I am always excited by new ideas of defeating spam one way or the other. But, just like captcha's the ultimate sollution isn't there yet. Even worse, some methods can open up a whole new can of worms all together. Somewhere in my mind I always compare defeating spam and creating captcha's with cryptography. The reason for this is simple: It's real science. Don't go there, it's a pitfall. And usually this turns out to be true on great average. You probably heard about anti-spam services that are trash-accounts. Firefox has an add-on called Trashmail which let's you sign-up a temporary free e-mail account to thwart spammers. But just like everything else, this sounds to good to be true. It might do an excellent job in defeating spam, but consider the following. Trashmail let's you create a temporary e-mail address that will be deleted after a number of messages forwarded, or after a certain time-span. Now, let's assume I sign up and create accounts at e-Bay or Amazon, or even worse: communication between my bank for instance. After some time the e-mail adress will be trashed by Trashmail. Which can be claimed by anyone who wants to have it. This will work on almost any e-mail service.
So let's say I create a script that hijacks e-mail addresses in bulk at these free e-mail providers I would write it like so:
Hijacking e-mails:
- Try every possible combination of a Trashmail account
- check if it's registered, if was registered but is free now, create it.

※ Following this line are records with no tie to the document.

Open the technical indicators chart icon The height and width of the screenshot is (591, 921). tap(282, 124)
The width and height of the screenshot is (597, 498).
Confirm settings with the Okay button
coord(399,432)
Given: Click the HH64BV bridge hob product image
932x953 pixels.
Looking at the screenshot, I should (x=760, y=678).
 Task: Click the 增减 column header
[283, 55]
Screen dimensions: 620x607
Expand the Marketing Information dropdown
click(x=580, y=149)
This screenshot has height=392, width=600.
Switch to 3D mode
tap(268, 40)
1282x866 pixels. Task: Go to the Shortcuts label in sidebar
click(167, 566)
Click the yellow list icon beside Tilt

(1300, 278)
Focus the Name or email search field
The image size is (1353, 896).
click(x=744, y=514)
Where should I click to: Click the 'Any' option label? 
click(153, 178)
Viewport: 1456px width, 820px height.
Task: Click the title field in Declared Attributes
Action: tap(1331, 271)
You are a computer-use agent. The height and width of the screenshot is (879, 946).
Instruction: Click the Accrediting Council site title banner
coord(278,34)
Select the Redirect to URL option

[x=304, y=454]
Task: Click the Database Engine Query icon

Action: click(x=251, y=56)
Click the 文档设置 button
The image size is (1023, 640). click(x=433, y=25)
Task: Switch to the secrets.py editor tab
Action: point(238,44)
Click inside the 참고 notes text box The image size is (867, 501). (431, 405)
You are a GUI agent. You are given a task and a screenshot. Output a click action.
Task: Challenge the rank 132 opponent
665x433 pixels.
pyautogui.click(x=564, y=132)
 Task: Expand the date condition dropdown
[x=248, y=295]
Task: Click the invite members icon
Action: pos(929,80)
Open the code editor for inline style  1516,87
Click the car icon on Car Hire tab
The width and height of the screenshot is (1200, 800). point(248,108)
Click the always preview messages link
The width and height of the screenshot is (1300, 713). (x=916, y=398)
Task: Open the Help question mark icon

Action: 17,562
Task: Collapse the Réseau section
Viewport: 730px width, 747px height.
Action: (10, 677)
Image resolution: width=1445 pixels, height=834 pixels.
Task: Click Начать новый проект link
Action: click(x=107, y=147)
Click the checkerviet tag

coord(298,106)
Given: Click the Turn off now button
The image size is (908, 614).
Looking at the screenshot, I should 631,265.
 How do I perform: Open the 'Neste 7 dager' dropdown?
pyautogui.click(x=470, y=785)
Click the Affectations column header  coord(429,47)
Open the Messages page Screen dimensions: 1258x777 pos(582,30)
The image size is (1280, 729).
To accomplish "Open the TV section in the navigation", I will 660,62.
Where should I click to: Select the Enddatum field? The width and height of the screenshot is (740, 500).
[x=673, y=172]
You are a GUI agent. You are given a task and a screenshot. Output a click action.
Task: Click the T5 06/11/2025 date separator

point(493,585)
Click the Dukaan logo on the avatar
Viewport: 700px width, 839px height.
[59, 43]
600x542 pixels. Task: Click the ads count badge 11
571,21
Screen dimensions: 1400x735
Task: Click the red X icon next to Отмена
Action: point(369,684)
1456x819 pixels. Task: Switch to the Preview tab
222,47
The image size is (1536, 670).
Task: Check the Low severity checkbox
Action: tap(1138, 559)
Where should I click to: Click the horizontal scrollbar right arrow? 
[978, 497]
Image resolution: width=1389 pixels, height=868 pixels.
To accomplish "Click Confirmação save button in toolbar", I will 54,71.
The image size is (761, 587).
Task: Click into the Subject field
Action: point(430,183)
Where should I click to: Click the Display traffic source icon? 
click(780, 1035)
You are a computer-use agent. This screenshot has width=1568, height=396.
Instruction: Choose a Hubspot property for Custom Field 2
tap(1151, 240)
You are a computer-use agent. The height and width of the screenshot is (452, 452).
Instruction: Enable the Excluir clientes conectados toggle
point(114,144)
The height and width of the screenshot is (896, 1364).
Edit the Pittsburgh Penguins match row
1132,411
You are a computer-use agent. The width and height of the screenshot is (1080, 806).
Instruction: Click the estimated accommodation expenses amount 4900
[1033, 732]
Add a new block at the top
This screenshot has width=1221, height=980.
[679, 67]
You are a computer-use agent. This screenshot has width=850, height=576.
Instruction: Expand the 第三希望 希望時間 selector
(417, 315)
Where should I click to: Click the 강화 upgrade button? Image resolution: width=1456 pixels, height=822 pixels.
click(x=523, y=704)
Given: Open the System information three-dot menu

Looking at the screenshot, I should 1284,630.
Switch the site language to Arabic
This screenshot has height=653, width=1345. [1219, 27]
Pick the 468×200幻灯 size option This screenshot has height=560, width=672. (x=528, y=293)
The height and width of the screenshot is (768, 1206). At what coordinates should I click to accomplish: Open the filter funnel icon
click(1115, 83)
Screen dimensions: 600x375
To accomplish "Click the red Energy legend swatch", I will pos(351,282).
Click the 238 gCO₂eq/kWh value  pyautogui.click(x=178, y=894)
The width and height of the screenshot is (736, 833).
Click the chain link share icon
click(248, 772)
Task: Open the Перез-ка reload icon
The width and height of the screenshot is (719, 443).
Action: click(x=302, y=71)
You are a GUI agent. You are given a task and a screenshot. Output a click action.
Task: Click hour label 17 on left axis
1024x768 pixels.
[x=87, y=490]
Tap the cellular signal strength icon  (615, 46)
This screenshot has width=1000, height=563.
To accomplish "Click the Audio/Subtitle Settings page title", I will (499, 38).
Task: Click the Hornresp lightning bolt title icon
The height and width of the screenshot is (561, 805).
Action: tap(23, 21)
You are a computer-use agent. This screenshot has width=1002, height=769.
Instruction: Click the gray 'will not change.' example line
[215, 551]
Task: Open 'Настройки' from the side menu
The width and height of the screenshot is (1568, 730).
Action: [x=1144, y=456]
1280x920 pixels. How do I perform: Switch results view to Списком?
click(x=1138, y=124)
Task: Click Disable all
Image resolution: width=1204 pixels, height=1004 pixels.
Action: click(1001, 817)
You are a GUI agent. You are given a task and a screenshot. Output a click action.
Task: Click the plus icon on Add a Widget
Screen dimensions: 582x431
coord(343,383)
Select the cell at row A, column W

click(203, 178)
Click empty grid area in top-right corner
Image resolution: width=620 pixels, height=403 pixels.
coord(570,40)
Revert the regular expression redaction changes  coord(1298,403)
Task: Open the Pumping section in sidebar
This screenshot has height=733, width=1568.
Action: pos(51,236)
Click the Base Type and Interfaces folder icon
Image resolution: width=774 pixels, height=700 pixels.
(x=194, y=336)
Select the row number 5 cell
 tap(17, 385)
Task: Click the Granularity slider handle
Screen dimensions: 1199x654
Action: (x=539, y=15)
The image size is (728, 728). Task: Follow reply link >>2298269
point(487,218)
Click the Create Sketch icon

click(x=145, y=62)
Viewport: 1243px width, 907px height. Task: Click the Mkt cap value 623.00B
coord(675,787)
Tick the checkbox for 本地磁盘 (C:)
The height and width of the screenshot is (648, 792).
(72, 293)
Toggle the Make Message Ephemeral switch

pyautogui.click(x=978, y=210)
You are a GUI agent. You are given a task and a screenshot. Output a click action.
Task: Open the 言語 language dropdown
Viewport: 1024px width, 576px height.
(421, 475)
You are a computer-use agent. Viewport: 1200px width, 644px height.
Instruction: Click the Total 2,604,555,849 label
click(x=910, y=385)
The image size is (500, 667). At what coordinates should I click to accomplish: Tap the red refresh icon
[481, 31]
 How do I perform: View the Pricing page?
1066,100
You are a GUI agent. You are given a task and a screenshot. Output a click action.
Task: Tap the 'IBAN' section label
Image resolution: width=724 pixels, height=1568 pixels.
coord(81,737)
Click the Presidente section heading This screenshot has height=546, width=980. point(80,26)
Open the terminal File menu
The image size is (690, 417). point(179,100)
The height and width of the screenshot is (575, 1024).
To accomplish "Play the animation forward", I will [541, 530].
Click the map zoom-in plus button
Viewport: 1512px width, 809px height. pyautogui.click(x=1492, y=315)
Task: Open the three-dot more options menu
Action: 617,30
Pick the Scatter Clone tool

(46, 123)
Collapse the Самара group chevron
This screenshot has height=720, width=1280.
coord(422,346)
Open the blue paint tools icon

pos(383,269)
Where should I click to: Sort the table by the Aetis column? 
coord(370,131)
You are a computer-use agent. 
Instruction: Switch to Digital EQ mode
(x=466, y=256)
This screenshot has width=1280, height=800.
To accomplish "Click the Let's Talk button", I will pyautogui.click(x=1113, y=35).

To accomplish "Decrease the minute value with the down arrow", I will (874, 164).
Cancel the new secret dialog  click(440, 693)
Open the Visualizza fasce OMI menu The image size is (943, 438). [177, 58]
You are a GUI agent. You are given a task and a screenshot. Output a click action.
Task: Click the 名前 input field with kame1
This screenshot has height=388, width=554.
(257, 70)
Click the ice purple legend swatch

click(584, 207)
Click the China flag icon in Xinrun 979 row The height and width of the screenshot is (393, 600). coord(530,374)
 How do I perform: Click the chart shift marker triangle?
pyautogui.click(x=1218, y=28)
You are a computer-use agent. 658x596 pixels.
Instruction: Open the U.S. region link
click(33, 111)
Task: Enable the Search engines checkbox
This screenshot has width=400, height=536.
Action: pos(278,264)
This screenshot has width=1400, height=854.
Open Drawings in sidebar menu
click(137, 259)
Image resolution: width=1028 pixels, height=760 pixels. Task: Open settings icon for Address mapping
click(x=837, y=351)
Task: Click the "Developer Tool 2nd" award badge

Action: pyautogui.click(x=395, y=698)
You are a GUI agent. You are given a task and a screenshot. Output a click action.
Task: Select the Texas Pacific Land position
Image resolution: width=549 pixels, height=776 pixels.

- if registered, log the registered emails in database to try later.
Abuse the hijacked e-mail accounts:
- Write a script that tries all popular services on the forgot password link.
- Obtain e-mail through the trashmail account, create a new password.
- Snoop their account or e-mail.
That means that it's possible to hijack a large number of email accounts that were created and deleted. I'm not so good on the number crunching but I guess that if you let such a script run a couple of hours a night on every day of the year, you really can make a difference! I am fairly sure that someone already did this in some way or another, nonetheless, I think it's a good idea to stay wary of this.
On phishing
I still remember my first phishing attempt and how easy it was to convey someone into doing things. This was back in 2000 when phishing was not widely known and/or used, in these days I did a lot of chat sessions with (I hoped) cute girls, and one of them was trying to flash me at some point and trying to let me believe she was at least 18. Which let me to the idea to create a spoofed e-mail that looked like it was sent from her e-mail provider. I did some photoshop work on the company logo and copied the stylesheet from them to include in the spoofed e-mail, which really was identical to their business e-mail. In this e-mail I asked the girl this:
"Due to technical reasons we believe that your account has been accessed by others. To secure your e-mail account, please reply to this e-mail with ONLY your password to confirm that you own this account. Do NOT send your login name."
Of course, it wasn't malicious it was a practical joke because I replied all of her e-mail with a funny message of what she was doing on the internet. I even got an e-mail from here dad saying:
"Gosh, I didn't know my daughter was doing this, because she is only twelve!. Thank God I found out about that!"
Which made me chuckle on her and pity her dad at the same time. It was my first phishing mail, and basically the last. I don't like doing this, but it really opened up my eyes on phishing due to it's simplicity and effectiveness. I am sure that phishing is worth the time spent by criminals.